セキュリティとネットワークの機能を統合し、クラウドのプラットフォームで提供するという考え方は、SASE(Secure Access Service Edge)と同様となる。同社によると「SASEをより大規模にした構想。SASEのほかにも、脅威検知やサードパーティ製品との連携によるDDoS対策、WAFといった機能をプラットフォームに組み込んでいく」としている。
中村光宏 シニアSEマネージャー
シスコ セキュリティ クラウドの詳細は中村光宏・シニアSEマネージャーセキュリティ事業が解説。「Secure Edge」「Secure Access」「Secure Operations」「Simplification」の四つを中核のソリューションとして挙げた。
Secure Edgeはクラウド管理型ネットワーク製品「Cisco Meraki」やセキュアインターネットゲートウェイ「Cisco Umbrella」といった製品をパッケージ化したSASE製品「Cisco+ Secure Connect Now」を提供する。
Secure Accessは、リスクベース認証機能を提供予定だ。具体的には、ユーザやデバイスのIDなどを常時検証して信頼できるContinuous Trusted Access (継続的なアクセス)を実現するとした。
Secure Operationsでは、SaaSのNDR(Network Detection and Response)「Cisco Secure Cloud Analytics」 を脅威の検出や調査・修復を統合的に行うセキュリティ基盤「Cisco SecureX」の新機能として追加した。今後は、「アナリストが自信を持って脅威に対応できるようにするのが目標だ」(中村シニアSEマネージャー)とし、エンドポイントやネットワークの各種ツールとの連携を強化し、アラートを自動で優先順位付けする機能を追加していくという。

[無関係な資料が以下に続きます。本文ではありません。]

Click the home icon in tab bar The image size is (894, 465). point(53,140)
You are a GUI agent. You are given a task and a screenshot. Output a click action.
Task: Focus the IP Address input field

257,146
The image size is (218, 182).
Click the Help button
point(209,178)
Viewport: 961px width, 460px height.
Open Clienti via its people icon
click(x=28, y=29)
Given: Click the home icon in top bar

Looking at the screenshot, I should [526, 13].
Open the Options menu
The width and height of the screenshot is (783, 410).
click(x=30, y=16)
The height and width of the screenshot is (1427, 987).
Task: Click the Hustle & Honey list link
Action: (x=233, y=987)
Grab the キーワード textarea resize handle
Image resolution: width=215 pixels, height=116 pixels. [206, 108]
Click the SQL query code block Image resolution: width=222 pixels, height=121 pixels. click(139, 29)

Simplificationは、現在、オンプレミスとクラウドで提供している管理ツールを統合する。また、新たなエンドポイントクライアント「Unified Client」を発表した。各製品で提供しているエージェントを統一し、単一のクライアントで管理することで運用を簡素化できるという。今後1年間で、現在提供しているエージェントの50%を統一する予定だ。

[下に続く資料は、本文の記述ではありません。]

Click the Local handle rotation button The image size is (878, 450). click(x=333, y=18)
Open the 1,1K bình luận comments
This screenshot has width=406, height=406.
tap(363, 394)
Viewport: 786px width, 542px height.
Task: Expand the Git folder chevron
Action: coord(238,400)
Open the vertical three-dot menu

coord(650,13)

シスコ セキュリティ クラウドの提供を目指す背景について、石原執行役員は「ハイブリッドワークの浸透や企業のクラウドシフト、高度な脅威の増加など企業を取り巻く環境が大きく変化した。結果、境界が曖昧になり、アタックサーフェスが広がっている。その中で必要なのはセキュリティのレジリエンス(回復力)だと考えている。(セキュリティのレジリエンスを実現するには)従来のポイントごとの対策ではなく、線や面、時系列で見るセキュリティ対策に進化させる必要がある。今後も実現に向け大規模な投資を行う」と述べた。